Questions: Absence of Evidence Is Evidence of Absence

5 questions to test your understanding

Score: 0 / 5
Question 1 Multiple Choice

A company claims its supplement boosts immune function. Researchers conduct a large, well-designed double-blind trial and find no statistically significant effect. The company responds: 'Absence of evidence is not evidence of absence — you just haven't proven it doesn't work.' What is the most accurate Bayesian reply?
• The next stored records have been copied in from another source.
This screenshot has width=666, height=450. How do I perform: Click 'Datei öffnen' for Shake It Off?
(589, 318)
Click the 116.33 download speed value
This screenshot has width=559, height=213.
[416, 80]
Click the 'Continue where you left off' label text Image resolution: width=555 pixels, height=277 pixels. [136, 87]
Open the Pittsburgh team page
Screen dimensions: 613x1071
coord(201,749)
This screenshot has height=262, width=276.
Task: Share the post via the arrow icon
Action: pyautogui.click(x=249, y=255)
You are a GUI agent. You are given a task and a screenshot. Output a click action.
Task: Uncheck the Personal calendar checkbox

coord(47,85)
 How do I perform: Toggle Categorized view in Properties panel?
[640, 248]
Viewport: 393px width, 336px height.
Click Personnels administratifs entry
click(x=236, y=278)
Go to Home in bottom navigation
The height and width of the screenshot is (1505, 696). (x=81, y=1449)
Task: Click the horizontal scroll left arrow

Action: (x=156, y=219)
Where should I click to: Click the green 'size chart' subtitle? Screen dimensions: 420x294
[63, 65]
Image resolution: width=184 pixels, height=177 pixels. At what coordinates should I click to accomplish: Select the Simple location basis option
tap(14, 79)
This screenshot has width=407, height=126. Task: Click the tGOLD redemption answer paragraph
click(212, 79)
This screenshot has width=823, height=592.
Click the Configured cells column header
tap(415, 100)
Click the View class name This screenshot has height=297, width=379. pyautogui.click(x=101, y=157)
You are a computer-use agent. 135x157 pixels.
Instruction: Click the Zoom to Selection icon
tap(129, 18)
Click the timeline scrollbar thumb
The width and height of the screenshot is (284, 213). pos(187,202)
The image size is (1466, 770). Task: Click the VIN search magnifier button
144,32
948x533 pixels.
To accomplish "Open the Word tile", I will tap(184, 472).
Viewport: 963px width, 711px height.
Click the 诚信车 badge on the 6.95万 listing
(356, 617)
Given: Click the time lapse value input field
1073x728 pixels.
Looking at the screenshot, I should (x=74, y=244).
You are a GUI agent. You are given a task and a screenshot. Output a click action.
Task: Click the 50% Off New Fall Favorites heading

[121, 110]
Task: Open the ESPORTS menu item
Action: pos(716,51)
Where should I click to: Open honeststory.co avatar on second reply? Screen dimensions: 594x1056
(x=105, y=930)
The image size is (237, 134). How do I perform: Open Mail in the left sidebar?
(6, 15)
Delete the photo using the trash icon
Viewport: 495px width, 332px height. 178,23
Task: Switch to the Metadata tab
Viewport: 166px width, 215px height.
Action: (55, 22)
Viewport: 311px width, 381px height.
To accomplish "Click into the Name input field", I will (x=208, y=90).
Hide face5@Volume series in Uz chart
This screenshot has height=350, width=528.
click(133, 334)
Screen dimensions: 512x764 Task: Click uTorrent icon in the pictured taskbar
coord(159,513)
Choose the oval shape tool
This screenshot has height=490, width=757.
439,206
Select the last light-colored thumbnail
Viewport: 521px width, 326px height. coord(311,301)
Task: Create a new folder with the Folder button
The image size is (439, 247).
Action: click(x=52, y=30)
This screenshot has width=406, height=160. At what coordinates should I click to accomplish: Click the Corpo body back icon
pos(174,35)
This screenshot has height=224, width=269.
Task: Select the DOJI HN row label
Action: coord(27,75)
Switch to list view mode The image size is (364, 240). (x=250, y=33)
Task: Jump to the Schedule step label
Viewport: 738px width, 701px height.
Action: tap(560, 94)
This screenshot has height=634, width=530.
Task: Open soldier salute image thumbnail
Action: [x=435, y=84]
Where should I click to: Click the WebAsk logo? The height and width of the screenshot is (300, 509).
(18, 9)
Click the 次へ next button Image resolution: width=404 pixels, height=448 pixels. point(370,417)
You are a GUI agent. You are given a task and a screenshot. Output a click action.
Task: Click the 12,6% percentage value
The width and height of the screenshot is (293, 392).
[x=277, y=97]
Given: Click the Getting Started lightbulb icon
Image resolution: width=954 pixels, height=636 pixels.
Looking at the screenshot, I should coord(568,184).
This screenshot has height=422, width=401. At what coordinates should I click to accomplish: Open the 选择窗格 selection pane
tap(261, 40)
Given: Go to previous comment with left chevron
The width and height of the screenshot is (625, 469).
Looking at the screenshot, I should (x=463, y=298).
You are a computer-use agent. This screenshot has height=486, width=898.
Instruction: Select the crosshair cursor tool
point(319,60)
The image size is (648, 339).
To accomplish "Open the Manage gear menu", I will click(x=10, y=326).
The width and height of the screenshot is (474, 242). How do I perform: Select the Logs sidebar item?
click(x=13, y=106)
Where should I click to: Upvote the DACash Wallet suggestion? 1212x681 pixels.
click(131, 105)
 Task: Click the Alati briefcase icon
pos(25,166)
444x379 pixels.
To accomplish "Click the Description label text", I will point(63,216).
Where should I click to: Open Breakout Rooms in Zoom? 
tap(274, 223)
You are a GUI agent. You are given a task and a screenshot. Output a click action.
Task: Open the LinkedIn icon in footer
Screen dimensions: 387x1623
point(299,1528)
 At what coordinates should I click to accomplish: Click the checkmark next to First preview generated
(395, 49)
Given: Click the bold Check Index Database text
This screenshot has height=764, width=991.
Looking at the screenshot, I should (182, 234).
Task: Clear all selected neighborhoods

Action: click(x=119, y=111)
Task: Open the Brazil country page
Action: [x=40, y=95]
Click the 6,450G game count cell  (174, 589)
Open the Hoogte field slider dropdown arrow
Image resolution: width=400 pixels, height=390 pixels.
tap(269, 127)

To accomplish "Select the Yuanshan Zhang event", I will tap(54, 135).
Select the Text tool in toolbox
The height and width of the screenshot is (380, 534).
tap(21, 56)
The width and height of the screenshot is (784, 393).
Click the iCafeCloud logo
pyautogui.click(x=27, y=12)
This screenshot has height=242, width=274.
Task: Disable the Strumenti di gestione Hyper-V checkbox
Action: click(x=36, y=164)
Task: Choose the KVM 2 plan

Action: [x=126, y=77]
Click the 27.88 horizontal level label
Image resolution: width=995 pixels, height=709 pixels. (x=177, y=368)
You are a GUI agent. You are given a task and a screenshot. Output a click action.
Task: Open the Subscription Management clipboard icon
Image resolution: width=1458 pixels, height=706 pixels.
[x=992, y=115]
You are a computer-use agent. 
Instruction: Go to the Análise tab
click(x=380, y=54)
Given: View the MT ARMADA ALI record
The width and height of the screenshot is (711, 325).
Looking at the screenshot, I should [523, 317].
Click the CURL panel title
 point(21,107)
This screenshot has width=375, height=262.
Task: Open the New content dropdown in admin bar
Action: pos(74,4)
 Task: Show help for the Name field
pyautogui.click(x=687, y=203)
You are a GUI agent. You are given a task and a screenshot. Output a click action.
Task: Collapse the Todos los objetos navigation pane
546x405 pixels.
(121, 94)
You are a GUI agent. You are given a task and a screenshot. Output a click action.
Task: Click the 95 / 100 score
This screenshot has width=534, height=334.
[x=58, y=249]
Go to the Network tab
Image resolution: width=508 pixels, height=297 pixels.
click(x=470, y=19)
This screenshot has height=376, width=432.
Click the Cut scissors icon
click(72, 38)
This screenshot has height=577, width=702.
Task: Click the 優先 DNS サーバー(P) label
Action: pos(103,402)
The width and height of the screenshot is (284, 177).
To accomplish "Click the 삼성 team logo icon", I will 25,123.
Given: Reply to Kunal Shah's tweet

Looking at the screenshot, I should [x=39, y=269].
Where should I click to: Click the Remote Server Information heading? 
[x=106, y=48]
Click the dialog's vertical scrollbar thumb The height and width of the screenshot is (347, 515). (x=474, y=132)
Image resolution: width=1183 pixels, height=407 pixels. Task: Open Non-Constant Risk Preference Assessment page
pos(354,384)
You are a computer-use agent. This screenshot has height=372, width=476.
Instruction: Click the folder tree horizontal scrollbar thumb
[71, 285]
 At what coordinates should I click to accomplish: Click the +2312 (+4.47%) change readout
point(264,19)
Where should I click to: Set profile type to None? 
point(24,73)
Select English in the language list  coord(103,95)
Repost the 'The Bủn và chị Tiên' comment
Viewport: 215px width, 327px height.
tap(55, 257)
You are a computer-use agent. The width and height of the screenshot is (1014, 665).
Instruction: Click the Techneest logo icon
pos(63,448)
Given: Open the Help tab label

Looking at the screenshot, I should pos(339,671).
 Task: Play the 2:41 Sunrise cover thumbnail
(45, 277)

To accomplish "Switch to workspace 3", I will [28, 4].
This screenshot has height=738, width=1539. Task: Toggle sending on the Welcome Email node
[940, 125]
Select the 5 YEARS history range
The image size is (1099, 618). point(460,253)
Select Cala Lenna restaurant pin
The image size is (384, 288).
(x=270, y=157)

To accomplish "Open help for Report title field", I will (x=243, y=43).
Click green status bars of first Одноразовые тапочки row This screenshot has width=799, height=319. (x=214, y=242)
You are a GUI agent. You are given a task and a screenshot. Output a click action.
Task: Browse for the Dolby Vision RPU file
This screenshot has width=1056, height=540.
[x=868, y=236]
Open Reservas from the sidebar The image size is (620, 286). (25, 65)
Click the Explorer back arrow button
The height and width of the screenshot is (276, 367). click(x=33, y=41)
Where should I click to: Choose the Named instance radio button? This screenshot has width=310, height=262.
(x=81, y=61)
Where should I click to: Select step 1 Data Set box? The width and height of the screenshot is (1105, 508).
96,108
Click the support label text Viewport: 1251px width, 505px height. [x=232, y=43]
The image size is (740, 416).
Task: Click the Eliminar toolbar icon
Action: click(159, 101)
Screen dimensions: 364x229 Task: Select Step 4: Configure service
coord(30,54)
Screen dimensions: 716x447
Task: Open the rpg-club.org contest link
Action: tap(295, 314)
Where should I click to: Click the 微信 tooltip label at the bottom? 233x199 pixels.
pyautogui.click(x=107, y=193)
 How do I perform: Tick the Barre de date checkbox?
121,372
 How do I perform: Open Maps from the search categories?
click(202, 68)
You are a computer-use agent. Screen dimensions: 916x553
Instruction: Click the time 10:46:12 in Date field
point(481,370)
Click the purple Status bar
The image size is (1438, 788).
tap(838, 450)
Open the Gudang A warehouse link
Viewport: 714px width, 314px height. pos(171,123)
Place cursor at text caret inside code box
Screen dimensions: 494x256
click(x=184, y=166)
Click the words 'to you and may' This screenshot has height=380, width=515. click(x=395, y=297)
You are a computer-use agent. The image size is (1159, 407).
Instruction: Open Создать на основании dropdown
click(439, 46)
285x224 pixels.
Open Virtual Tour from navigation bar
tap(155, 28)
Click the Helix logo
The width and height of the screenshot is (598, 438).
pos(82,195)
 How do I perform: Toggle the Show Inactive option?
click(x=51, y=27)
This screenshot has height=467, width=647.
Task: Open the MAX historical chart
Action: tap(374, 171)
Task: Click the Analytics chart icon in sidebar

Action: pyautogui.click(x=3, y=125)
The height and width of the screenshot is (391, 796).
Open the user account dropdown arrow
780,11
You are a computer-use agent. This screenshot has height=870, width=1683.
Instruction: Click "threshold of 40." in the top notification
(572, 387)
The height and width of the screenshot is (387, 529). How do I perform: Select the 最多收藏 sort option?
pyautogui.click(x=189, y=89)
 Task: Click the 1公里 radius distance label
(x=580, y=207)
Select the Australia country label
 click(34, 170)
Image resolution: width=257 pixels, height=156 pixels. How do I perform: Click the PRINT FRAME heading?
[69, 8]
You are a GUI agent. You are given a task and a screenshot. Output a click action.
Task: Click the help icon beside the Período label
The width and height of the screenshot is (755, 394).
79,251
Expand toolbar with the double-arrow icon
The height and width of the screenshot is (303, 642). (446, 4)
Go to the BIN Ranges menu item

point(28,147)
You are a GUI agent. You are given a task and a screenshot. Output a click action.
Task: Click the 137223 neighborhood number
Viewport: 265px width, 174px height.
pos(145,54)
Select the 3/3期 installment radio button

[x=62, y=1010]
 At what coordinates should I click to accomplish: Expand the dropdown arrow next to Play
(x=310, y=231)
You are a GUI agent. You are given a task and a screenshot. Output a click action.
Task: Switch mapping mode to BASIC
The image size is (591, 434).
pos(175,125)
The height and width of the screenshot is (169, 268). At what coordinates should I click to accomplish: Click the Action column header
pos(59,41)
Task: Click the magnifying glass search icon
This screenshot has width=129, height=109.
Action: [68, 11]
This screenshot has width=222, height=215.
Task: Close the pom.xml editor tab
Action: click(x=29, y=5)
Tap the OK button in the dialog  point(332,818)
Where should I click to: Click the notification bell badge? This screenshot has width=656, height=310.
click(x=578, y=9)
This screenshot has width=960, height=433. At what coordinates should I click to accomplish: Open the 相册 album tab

AThe company is correct — a null result only means the study lacked statistical power
BThe null result does lower the probability that the supplement works, in proportion to how reliably a real effect would have been detected
CAbsence of evidence only matters if the study found positive evidence of harm
DWe cannot update our probability estimate in either direction from a null result
Question 2 Multiple Choice

Hypothesis H predicts that observable event E will occur with probability 0.95 if H is true, and E occurs with probability 0.05 if H is false. You look for E and do not find it. How should you update your belief in H?

ADo not update — absence of evidence is never informative
BUpdate weakly against H — since E is expected, not finding it is only mildly surprising
CUpdate strongly against H — the likelihood ratio of not-E is P(¬E|H false)/P(¬E|H true) = 0.95/0.05 = 19:1 in favor of ¬H
DUpdate in favor of H — the rarity of not-E under H-false means H is more likely
Question 3 True / False

If a hypothesis predicts observable consequences that we look for and fail to find, failing to find them is evidence against the hypothesis.

TTrue
FFalse
Question 4 True / False

The evidential weight of failing to find expected evidence is the same regardless of how thoroughly and carefully we searched.

TTrue
FFalse
Question 5 Short Answer

Under what conditions does failing to find evidence strongly support absence, and when does it barely matter? Explain using the concept of likelihood ratios.